**EXERCISE BRIEF:**
Copy out exactly every line from the line containing "Click the Booking.com" until the records below end, inclusive of both boundary lines.

____ AVAILABLE DATA

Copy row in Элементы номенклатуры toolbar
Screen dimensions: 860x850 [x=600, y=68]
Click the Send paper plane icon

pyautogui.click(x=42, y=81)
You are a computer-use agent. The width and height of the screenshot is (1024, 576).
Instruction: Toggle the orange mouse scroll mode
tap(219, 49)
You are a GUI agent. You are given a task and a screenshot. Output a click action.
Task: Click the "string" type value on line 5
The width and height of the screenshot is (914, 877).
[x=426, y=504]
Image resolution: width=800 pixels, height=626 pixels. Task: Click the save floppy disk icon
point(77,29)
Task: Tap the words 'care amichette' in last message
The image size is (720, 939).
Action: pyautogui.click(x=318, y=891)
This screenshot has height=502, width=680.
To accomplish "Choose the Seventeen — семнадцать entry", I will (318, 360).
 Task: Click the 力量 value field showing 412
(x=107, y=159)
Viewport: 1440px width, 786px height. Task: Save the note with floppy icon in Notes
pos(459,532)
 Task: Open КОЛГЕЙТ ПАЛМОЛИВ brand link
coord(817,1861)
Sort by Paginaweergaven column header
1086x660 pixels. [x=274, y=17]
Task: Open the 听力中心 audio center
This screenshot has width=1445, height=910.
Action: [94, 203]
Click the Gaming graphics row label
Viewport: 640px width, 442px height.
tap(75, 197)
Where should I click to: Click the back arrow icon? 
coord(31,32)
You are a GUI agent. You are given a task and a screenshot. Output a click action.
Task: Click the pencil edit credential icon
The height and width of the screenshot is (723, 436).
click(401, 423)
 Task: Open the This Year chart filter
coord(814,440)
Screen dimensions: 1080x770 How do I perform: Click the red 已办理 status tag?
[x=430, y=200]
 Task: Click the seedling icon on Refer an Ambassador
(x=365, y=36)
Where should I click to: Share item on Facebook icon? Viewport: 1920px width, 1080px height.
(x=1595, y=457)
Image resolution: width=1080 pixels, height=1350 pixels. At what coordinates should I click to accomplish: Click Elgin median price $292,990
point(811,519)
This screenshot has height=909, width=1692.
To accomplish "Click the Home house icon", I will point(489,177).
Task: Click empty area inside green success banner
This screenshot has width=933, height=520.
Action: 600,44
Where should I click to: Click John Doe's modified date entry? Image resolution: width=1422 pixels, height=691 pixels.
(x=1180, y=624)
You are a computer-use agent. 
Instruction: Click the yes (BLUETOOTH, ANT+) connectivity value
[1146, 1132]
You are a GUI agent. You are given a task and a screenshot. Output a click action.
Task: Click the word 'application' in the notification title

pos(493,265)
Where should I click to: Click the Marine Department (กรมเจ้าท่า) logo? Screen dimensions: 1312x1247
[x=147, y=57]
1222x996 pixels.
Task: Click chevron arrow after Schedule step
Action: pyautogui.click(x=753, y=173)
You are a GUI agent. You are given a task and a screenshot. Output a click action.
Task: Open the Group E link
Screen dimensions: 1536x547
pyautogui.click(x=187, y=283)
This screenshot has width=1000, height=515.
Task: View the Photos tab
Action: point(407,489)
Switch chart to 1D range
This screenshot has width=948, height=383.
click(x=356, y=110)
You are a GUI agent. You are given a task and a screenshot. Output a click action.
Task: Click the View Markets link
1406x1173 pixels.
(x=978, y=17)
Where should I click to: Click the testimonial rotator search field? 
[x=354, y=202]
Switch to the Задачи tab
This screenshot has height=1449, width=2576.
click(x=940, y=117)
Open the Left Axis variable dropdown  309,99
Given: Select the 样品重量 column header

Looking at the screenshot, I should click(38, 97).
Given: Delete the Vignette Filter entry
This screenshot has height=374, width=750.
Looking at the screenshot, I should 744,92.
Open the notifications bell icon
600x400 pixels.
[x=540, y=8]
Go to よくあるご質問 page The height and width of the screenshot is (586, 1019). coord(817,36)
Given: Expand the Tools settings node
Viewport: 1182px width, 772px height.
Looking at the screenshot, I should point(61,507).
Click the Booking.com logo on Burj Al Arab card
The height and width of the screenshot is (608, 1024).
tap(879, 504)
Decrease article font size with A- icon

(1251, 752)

________

**REPLY:**
Click the Booking.com logo on Burj Al Arab card
The height and width of the screenshot is (608, 1024).
tap(879, 504)
Decrease article font size with A- icon

(1251, 752)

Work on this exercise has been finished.